The dogs seemed to have some difficulty with the set-up. I had noticed that Laddie had trouble with that set-up in our private training also.
It occurred to Gaby and me that the problem might not be the hip-pocket, it might be the retired gun. So we ran another couple of such triples without retiring the gunner, and sure enough, both dogs did great.

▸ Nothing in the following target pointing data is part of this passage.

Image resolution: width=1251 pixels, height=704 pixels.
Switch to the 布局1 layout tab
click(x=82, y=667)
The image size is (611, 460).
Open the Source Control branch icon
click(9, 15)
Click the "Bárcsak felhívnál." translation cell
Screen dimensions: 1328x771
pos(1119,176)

So to end our session that day, we ran a long but simple retired-gun single, with the handler tossing a bumper a short way to the side for the dog to retrieve after the long throw, giving the long thrower a chance to retrieve. It was interesting for me seeing Laddie's double-take when I set him up to run the long mark, his eyes darting from side to side apparently looking for the white coat, then refocusing on the original line and locking in. I felt that at that moment, he realized that the thrower wasn't there any more and understood he'd have to run the correct line without depending on the sight of the thrower. I suspect Buster has gone thru a similar realization at some point. Both of them nailed the retired gun in that drill.

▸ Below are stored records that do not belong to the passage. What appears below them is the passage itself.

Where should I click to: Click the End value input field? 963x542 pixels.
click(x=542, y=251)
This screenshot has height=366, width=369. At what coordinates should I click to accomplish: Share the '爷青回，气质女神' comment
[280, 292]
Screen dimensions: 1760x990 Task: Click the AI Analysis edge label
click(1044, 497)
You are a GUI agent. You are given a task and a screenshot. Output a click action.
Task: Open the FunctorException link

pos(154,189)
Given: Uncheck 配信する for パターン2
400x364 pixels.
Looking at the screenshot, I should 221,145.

So today, Gaby and I decided to broaden that understanding to another combination: running thru a treeline where the gun is retired. We planned the session and then went out to run it. Both dogs did nicely. The set-ups were difficult enough to require some hunting on a few of the marks, but not so difficult as to cause failures. Hopefully, the retired gun concept was instilled thru a process of gradually raised criteria. For each series, Buster ran first with me throwing a duck as the long mark and retiring, then Laddie ran second with Gaby throwing the duck as long mark and retiring. Here was our training sequence:
SERIES A. Land single with short hand-throw
The line to the long mark was across a sunny alfafa field into shadow, down a deep crevice, thru a line of old trees, and again into sunlight on short cover in front of a corn field.
Here's a satellite view of Series A:
SERIES B. Land double
The long memory-bird with the retired gun was similar to the one in SERIES A, though from a different SL, thru a different part of the alfafa field, thru a different opening in the tree line, and of course to a different fall. The go-bird was thrown by a BB with a stickman, and was angled in toward the SL, and away from the line to the long mark, with the fall into calf-high alfafa on a line that required the dog to run past a hedgerow, then veer behind it and out of sight from the handler. I've never seen a mark that requires the dog to run a dog-leg in a test or trial, but Charlie set up such a mark once in a training session so I thought it might make an interesting challenge for the short bird.
Here's a satellite view of Series B:
SERIES C. Land triple
Series C was an Xmas tree format. Again the long mark, thrown first, was similar to the long marks in Series A and B, but this time run from yet another part of the field, and in a different direction from either of the other two. The second throw was thrown on a line away from center by a BB with a stickman. The third throw, the go-bird, was thrown by a second BB but with no stickman, and though only 70 yards was thrown across a bowl and into a depression in the alfafa field.
The SL for Series C was on a mound behind a strip of tangled underbrush that the dog had to run thru for all three marks. Both dogs required hunts on the go-bird and had little trouble with the second mark. Neither dog nailed the long retired mark, but neither required a long hunt, either.